Given text —

October 2016 Club
The Vegetarian by Han King
A strangely haunting tale that sticks with the reader, The Vegetarian tells of Yeong-hye, an average dutiful wife who suddenly feels an intense need to become a vegetarian following a violent, recurring dream. The ingrained meat-based culture of South Korea means that her family and husband fail to comprehend her decision to become a herbivore and she quickly becomes an outsider, with no societal understanding of why she has chosen this way of living.
The novella is related in three sections.
The first section is told by Yeong-hye’s second-rate husband who simply cannot understand why his mundane, unremarkable life has suddenly been interrupted by his wife’s decision to throw out all the meat in the house. He worries what his colleagues will think at business dinners and how their wives will treat them. Part one ends with Yeong-hye’s father attempting to force feed his daughter with some pork and concludes with her own sad and violent rebellion.

Tasks for this exercise —
1. Condense the paragraph in the review of The Vegetarian that begins "The first section is told by" into a short bulleted list that keeps its main facts.
2. Render this sentence from the review of The Vegetarian in French: "He worries what his colleagues will think at business dinners and how their wives will treat them."
3. Pick up the review of The Vegetarian after its final sentence and carry it forward by one paragraph.

Supplied information —

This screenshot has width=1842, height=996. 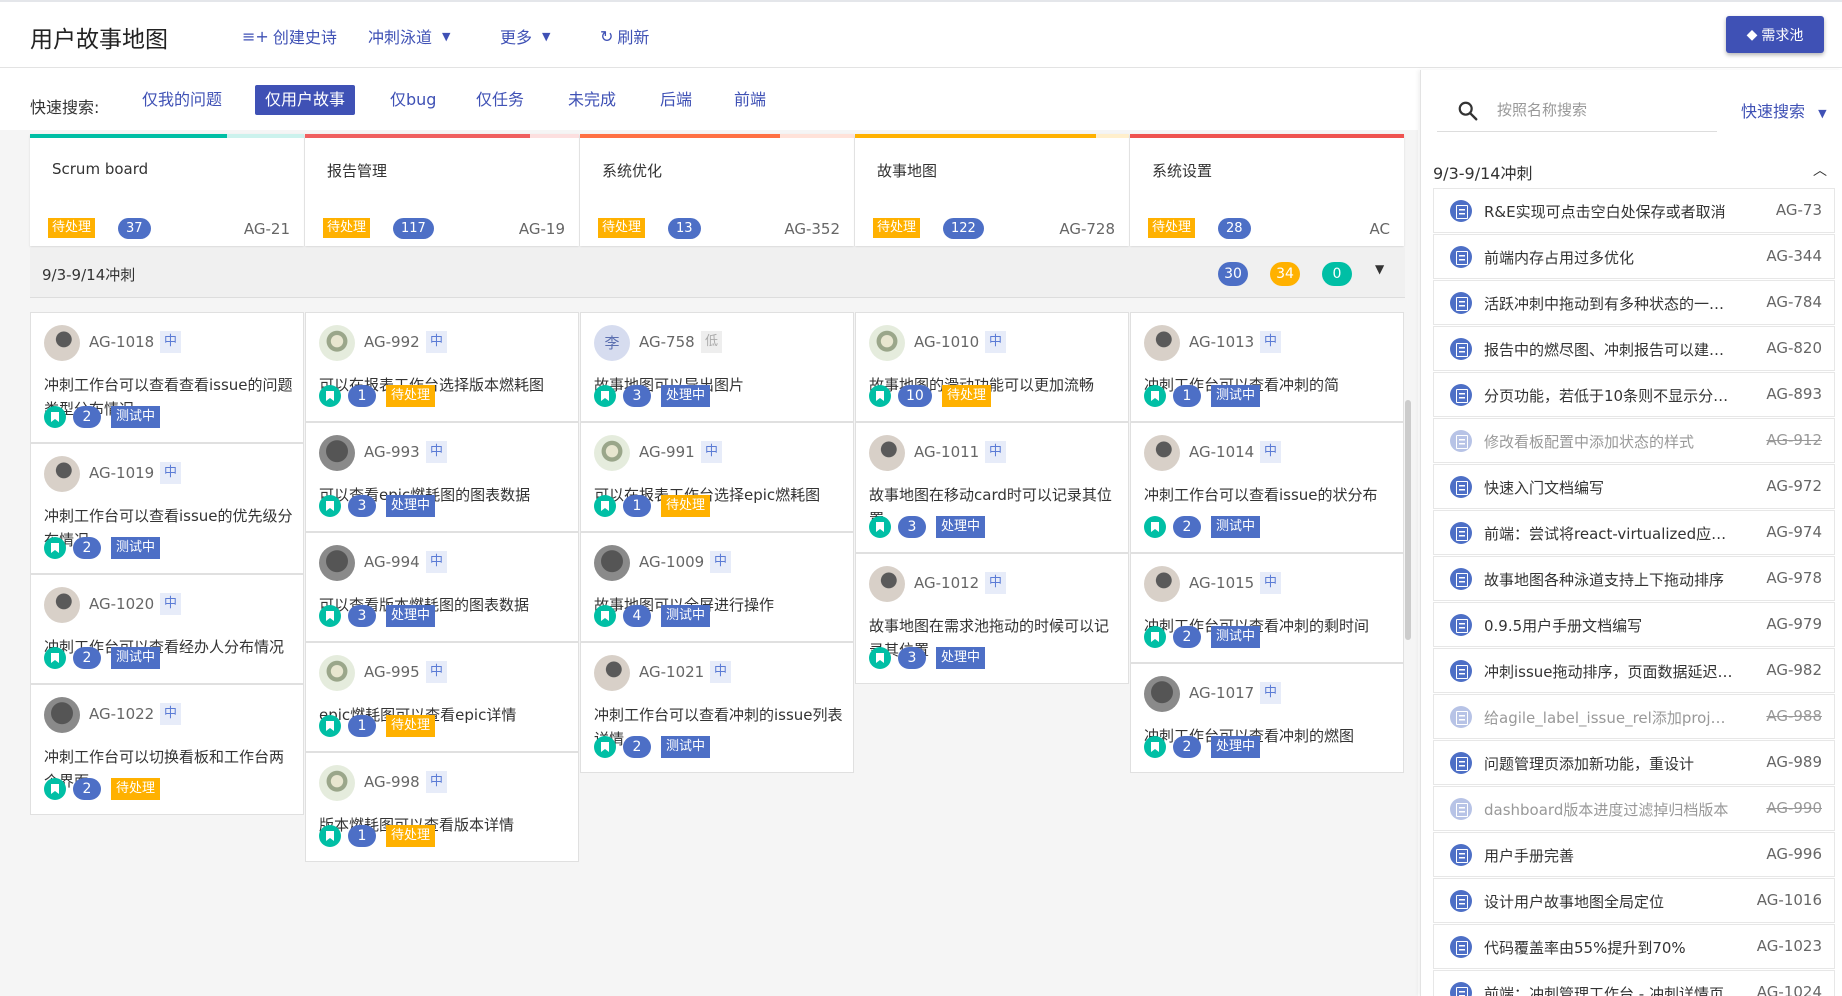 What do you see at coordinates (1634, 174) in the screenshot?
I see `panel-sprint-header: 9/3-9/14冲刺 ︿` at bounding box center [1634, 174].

Written responses —
1.
- Yeong-hye's second-rate husband narrates the first section.
- He cannot understand why his wife's decision to throw out all the meat in the house has interrupted his mundane, unremarkable life.
- He worries about what his colleagues will think at business dinners and how their wives will treat them.
- The section ends with Yeong-hye's father trying to force-feed her pork and with her own sad and violent rebellion.

2. Il s'inquiète de ce que ses collègues penseront lors des dîners d'affaires et de la manière dont leurs épouses les traiteront.

3.
The second section is narrated by Yeong-hye’s brother-in-law, an artist who has a slightly creepy obsession with her body, and in particular, a pale blue-green birthmark – a Mongolian mark – on her buttocks. He considers it as “perhaps a mark of photosynthesis”. Having persuaded her to model for him, over several sessions, he paints intensely coloured flowers all over her body, eventually taking advantage of her, given her increasingly delicate state of mind.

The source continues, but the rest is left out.